::: SELECTION
At the beginning of every month, I spend the better part of a day pulling traffic stats for each piece of content on our blog and then analyzing those stats. The manual work of searching Google Analytics and copying and pasting data into a spreadsheet is just as time-consuming and boring as you might expect it to be. There's got to be a better way. And there is!
My teammate Adam DuVander, Zapier's developer marketer and engineering blog author, shared his workflow that automatically pulls in the list of his blog articles and grabs the pageviews data for them from Google Analytics into one spreadsheet. So I copied him. And now I have a self-updating spreadsheet that gets the list of our blog articles and the traffic information I need to look at each month.
::::::
::: GIVEN DATA
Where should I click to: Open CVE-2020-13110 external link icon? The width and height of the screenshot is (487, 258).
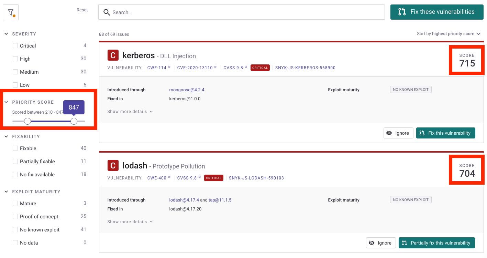tap(215, 67)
::::::
▶ PROBLEM TO WORK ON
Can you copy the blog traffic passage above between "At the beginning" and "at each month.", inclusive, word for word?

▶ TASK ANSWER
At the beginning of every month, I spend the better part of a day pulling traffic stats for each piece of content on our blog and then analyzing those stats. The manual work of searching Google Analytics and copying and pasting data into a spreadsheet is just as time-consuming and boring as you might expect it to be. There's got to be a better way. And there is!
My teammate Adam DuVander, Zapier's developer marketer and engineering blog author, shared his workflow that automatically pulls in the list of his blog articles and grabs the pageviews data for them from Google Analytics into one spreadsheet. So I copied him. And now I have a self-updating spreadsheet that gets the list of our blog articles and the traffic information I need to look at each month.